Darstellungsfunktion: [German Darstellung = "representation, depiction, portrayal" (C.G.D.) + Funktion = "function" (C.G.D.).] [See firstly consciousness, Cassirer's theory of.] This is the second-most primordial of the three types of symbolic meaning proposed by Cassirer (1929/1957) (the other two being Ausdrucksfunktion and Bedeutungsfunktion). It is the level of relatively straightforward representation, intermediate between the more primordial Ausdrucksfunktion and the still more abstract Bedeutungsfunktion, thus .....
"If we wish to go forward from the primary form of consciousness contained in the pure experience of expression to richer and higher forms of experience, we can find the clue once again only in the objective configurations of cultural life. [.....] We have found that the meaning and basic trend of the pure expressive function could be apprehended most clearly and surely if we took the world of myth as our point of departure" (p107). "I use the term 'representative function' (Darstellungsfunktion) in the same sense as Karl Bühler" (Cassirer, 1929/1957, p110 footnote).

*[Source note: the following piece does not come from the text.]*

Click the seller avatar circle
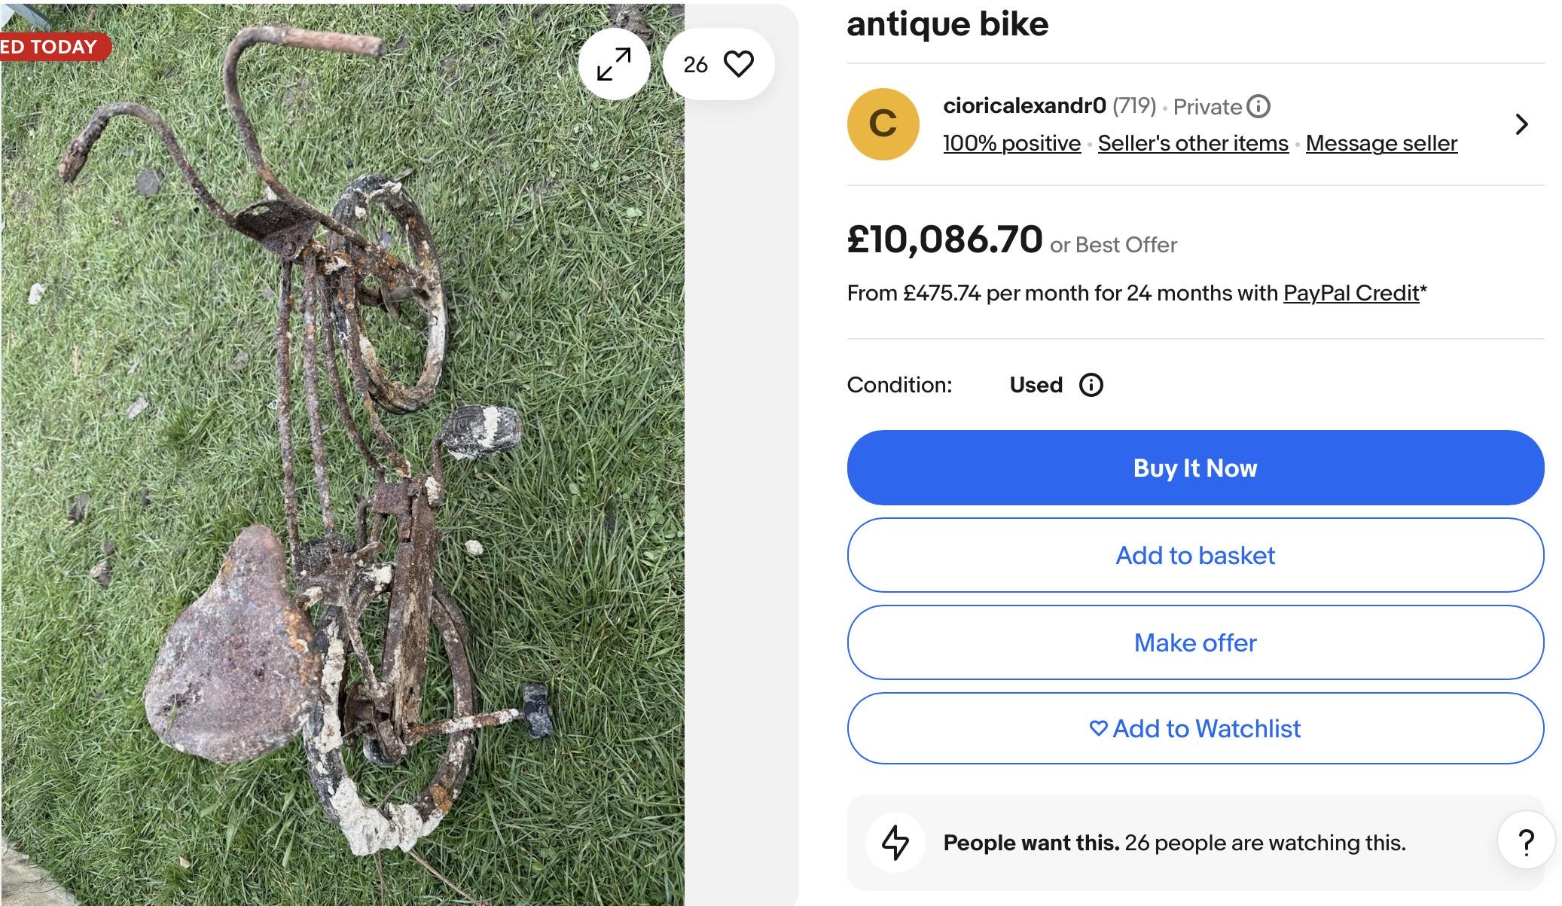1562x906 pixels. coord(883,124)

DAS: See Dysfunctional Attitudes Scale.
Dasein: [German = "presence, existence, life, being" (C.G.D.); "individual particular being" (Cassirer, 1995/1996, p204).] Dasein is probably the most puzzled-over term in the whole of German mental philosophy. It was coined in a small way in Critique of Pure Reason, where Kant uses it as one of several alternative words for "existence" or "existent" (e.g., p267), his conceptualisation of which was as follows .....
"A thing's character of existence [seines Daseins] can never be found in the thing's mere concept. [.....] For if the concept precedes the perception, this signifies the concept's mere possibility. The sole character of actuality is, rather, the perception that provides the material for the concept. But the existence of things can be cognized even prior to the thing's perception, and hence comparatively a priori [.....]. Thus the existence of a magnetic matter permeating all bodies is cognized by us from the perception of the attracted iron filings, even though direct perception of this material is impossible for us in view of the character of our organs" (Kant, Critique, pp287-288).

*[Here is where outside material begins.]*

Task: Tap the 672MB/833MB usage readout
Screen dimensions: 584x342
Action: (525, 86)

The term then resurfaced in Husserl's (1913/1931) Ideas (e.g., p52), before being moved to the very centre of the philosophical stage in Heidegger's Being and Time (Heidegger, 1927). We have done our best to represent Heidegger's use of Dasein in the five progressively developing definitions thereof set out in consciousness, Heidegger's theory of. [Compare now entity, Existenz, and Wesen.]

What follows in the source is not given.